Hall or Nothing

Over the past few weeks, Tristan Hall has joined us at our evening meetings to show us his two new games, Gloom of Kilforth, a fantasy card game that successfully Kickstarted in 2015 and which arrives in the UK this month, and his next game 1066, Tears to Many Mothers. Can you introduce yourself?

My name’s Tristan Hall (ninjadorg on boardgamegeek) and, well, I designed those two games that you mentioned! I also run a board gaming podcast called Board Chitless.

 

Can you introduce the two games…

Gloom of Kilforth is my version of D&D, which seats 1-4 players, plays in one sitting at about an hour per player, and can be cooperative, competitive or solo. I don’t have time to play D&D anymore but it left an indelible impression on me as a kid growing up and I wanted to condense those role-playing experiences (and not just the combat) down into a board game. I also wanted it to look super pretty and managed to bag one of the best artists working in the industry: Ania Kryczkowska.

1066, Tears to Many Mothers is a 1-2 player history battle card game that can be played in 30 minutes. It recreates the historic Battle of Hastings so people playing it might actually learn a little bit about the battle. We also got Ania again to do the artwork so it’s going to look beautiful...

Both games clearly draw on mechanics that'll be familiar to gamers (Talisman for Gloom of Kilforth, Magic for 1066) while having some nice developments of their own. Could you say something about the games behind the games, and the way that this fed into your design process (I think you said something about standing on the shoulders of giants)…

 

Could you say something about the games behind the games and the way that this fed into your design process?

I’m absolutely indebted to the games that I’ve played already and the designers who have gone before. I’ve taken my pick of design elements I love from other games, sprinkled in my own bits and pieces and tried to create something unique and interesting in the process. After all, good artists borrow, but great artists steal, right? So in Gloom of Kilforth, we have the tile-flipping elements from games like Forbidden Island, which is a great way to suddenly and evocatively display a significantly altered game state - in this case, the world ending. There are stats and dice for success, which draws from innumerable RPGs, but most notably the Arkham Horror board game.

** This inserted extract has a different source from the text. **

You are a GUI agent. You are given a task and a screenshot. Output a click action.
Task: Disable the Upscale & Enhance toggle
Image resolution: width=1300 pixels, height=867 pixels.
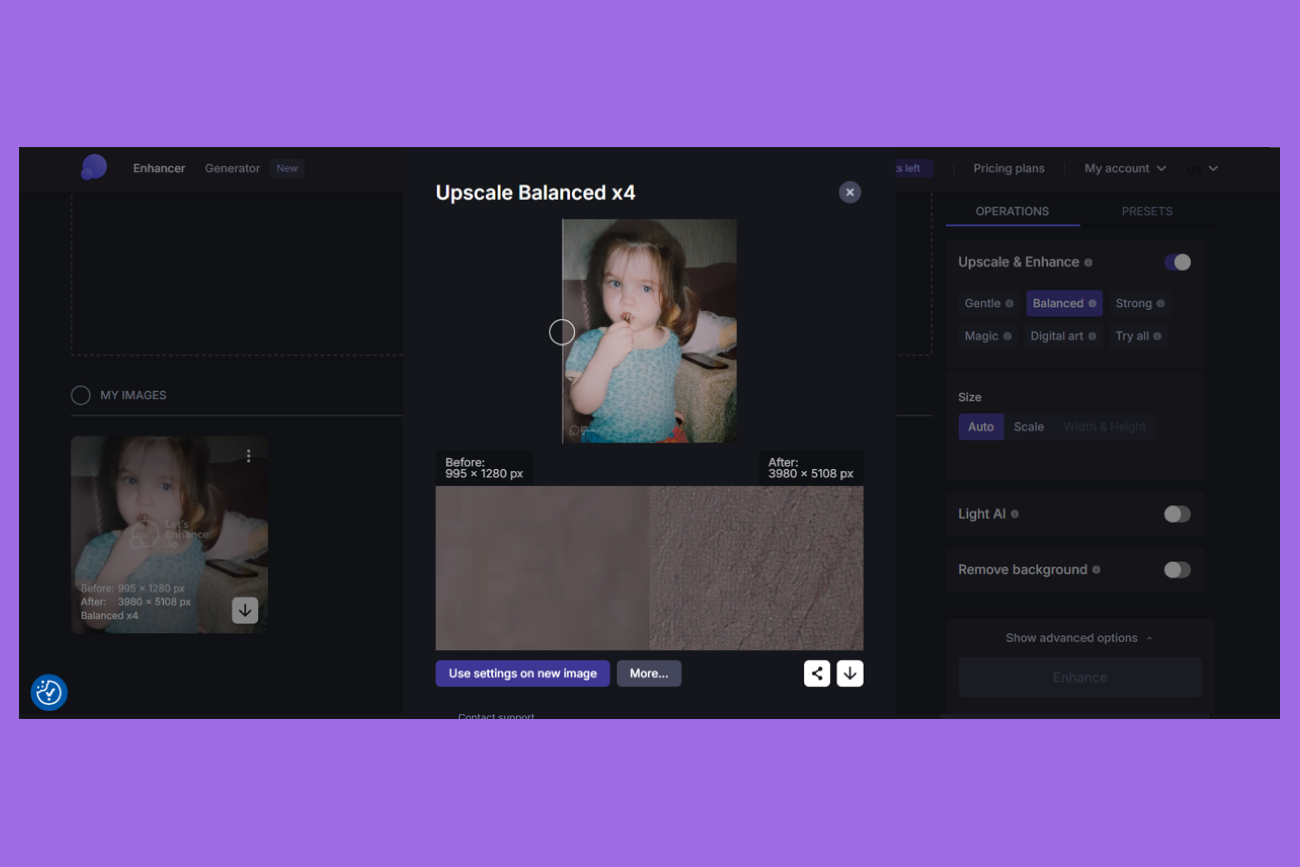(x=1177, y=262)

1066 is a two-player card game, and whilst the mechanics, character abilities, and objectives are drawn from the history of the battle, the rules share DNA with many similar games such as the Star Wars LCG or Magic, but it’s specifically non-collectable, so you don’t have to buy a million boxes to play the game, just the one.

 

Both games have a very strong theme, can you say something about the relation of theme and design? 

Theme first for me every time. I tend to gravitate towards thematic games, and themes that interest me, particularly if they involve conflict, either between players or against the game. Whilst I have played and enjoyed farm-building games, give me a game where I’m building an army and attacking gigantic monsters instead any day of the week.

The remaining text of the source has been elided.